# You've seen this before ........



## Hev (Feb 26, 2005)

I know this has been posted before ..................... but I love it soooooooo much

After every flight, Quantas pilots fill out a form called a gripe sheet, 
which conveys to the mechanics problems encountered with the aircraft 
during the flight that need repair or correction. The mechanics read and correct 
the problem, and then respond in writing on the lower half of the form what 
remedial action was taken, and the pilot reviews the gripe sheets before 
the next flight. Never let it be said that ground crews and engineers lack a 
sense of humour. Here are some actual logged maintenance complaints and 
problems as submitted by Qantas pilots and the solution recorded by 
maintenance engineers. By the way, Qantas is the only major airline that 
has never had an accident.

(P = The problem logged by the pilot.) 
(S = The solution and action taken by the engineers.)

P: Left inside main tyre almost needs replacement. 
S: Almost replaced left inside main tyre.

P: Test flight OK, except auto-land very rough. 
S: Auto-land not installed on this aircraft.

P: Something loose in cockpit. 
S: Something tightened in cockpit.

P: Dead bugs on windshield. 
S: Live bugs on back-order.

P: Autopilot in altitude-hold mode produces a 200 feet per minute descent. 
S: Cannot reproduce problem on ground.

P: Evidence of leak on right main landing gear. 
S: Evidence removed.

P: DME volume unbelievably loud. 
S: DME volume set to more believable level.

P: Friction locks cause throttle levers to stick. 
S: That's what they're there for.

P: IFF inoperative. 
S: IFF always inoperative in OFF mode.

P: Suspected crack in windshield. 
S: Suspect you're right.

P: Number 3 engine missing. 
S: Engine found on right wing after brief search!

P: Aircraft handles funny. 
S: Aircraft warned to straighten up, fly right, and be serious.

P: Target radar hums. 
S: Reprogrammed target radar with lyrics.

P: Mouse in cockpit. 
S: Cat installed.

P: Noise coming from under instrument panel.

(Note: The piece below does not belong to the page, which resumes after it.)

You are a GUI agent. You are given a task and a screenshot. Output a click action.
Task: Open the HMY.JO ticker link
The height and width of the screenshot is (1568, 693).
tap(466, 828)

Sounds like a midget pounding 
on something with a hammer. 
S: Took hammer away from midget.

Hev x :lol:


----------



## John C (Jul 5, 2002)

old but still v funny - kinda like Saint tbh


----------



## Hev (Feb 26, 2005)

jacTT225 said:


> old but still v funny - kinda like Saint tbh


 :lol: :lol: :lol: :wink:

Hev x


----------



## gt russell (Nov 27, 2005)

brilliant not seen that before


----------



## Hilly10 (Feb 4, 2004)

funny :lol: :lol:


----------



## purplett (Dec 9, 2002)

Brill :lol: :lol: :lol:


----------



## TTej (Sep 10, 2003)

i like it


----------



## saint (Dec 6, 2002)

:lol: :lol: :x :lol: :lol: :lol: :x :lol: :lol: :lol:

Ya buggers


----------



## Hev (Feb 26, 2005)

saint said:


> :lol: :lol: :x :lol: :lol: :lol: :x :lol: :lol: :lol:
> 
> Ya buggers


keep up! 

Hev x


----------



## saint (Dec 6, 2002)

you know me !! :wink:


----------



## saint (Dec 6, 2002)

oh it's ok - we'll slag you off tomorrow night!! Unless of course you're buying the pints!!


----------



## ValTT (Jun 18, 2006)

:lol: :lol: :lol: :lol:


----------